Numerous users have come forward on a variety of message boards (including Reddit and 4chan) claiming to know the whereabouts of “Satan’s Sphinx,” or even asserting they themselves created the original video — but as of this writing, none of them have produced any credible evidence.
A few parties have uploaded what they claim to be excerpts or stills from the film, but these also could be easily fabricated, and there is no evidence these images had harmful effects on other users. One of the most popular “stills” is a vintage photo I discussed in an earlier column entry, about the well-known creepypasta known as “Danny Boy.”
The image, which appears to depict a pair of adults dressed in Krampus-like costumes terrorizing a young boy, has appeared in numerous posts, each one apparently claiming different origins — the hardcore metal band Hellhorse even appropriated it for the cover of their 2011 album DECADE OF DUST.
Most information regarding the alleged existence of “Satan’s Sphinx” comes in the form of exchanges on sites like Yahoo! Answers. One of the most frequently-shared examples is a question from user Jarhead S, who inquired about the existence of the legendary film.
They received a single response from a user who claimed to have heard about the video on 4chan’s paranormal /x/ board, where there were a few dubious but fascinating theories about it — not one of which has been substantiated — but we may never know the rest of the story, as this brief Q&A exchange has since been deleted.
One widely-held theory is that the video documents a Satanic ceremony, containing subliminal images and sounds (one version of this account says a human sacrifice is depicted on camera); others claim the video was created and used by the US government, perhaps as part of the notorious (and very real) project MKULTRA, to extract information from prisoners by destroying their grip on reality.

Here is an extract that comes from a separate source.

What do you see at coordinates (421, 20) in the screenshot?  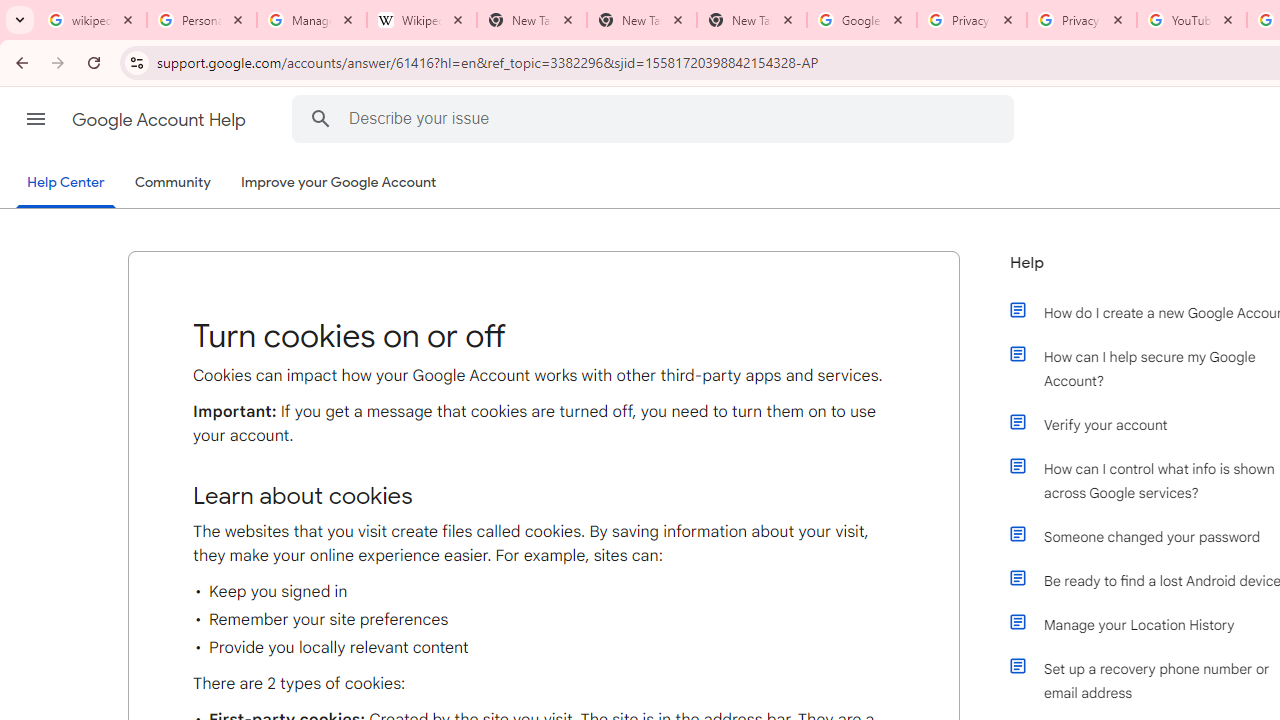 I see `'Wikipedia:Edit requests - Wikipedia'` at bounding box center [421, 20].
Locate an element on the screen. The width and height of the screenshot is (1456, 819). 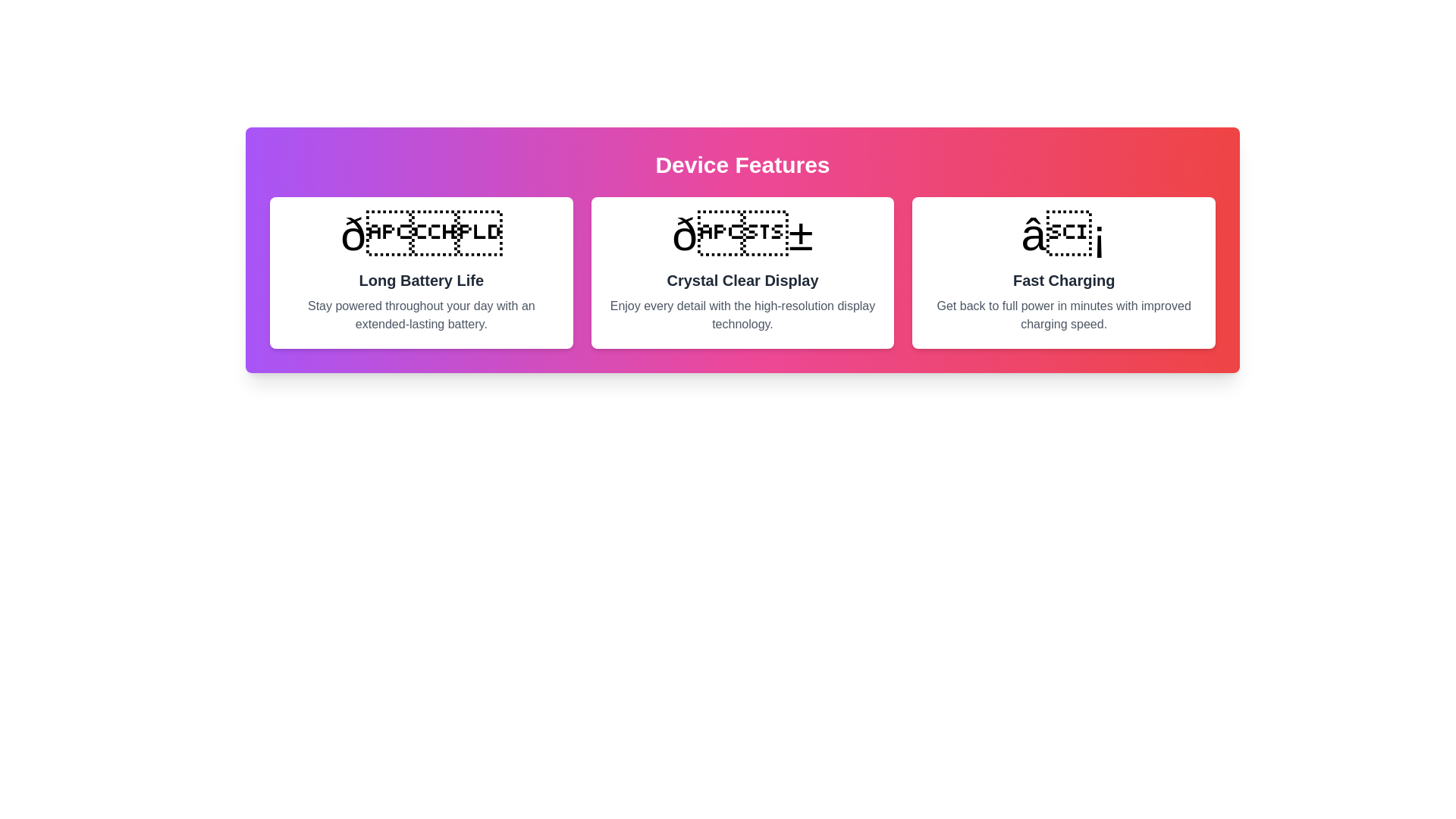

Some have even asserted that “Satan’s Sphinx” is actually a snuff film originating in Italy — just one of many distributed by an underground network, perhaps accessible via the Deep Web — and this theory was hinted in Yahoo! Answers exchanges as well.
Still, exhaustive searches for any scrap of legitimate footage from the film has turned up nothing but broken links and 404 errors, not to mention a mountain of obvious fakes. Some of these attempts to “recreate” the film are rather creepy in themselves… such as this creation by filmmakers Samuel and Harry Hartley:
There are still those who cling steadfastly to the idea that the broken links and conspicuous lack of genuine footage from “Satan’s Sphinx” is somehow proof that either the government or a Deep Web-based cabal of snuff collectors have effectively buried all evidence of the film in an attempt to cover their tracks.
This seems counter-intuitive, but leads me to a quote by the late, great Carl Sagan:
“Absence of evidence is not evidence of absence.”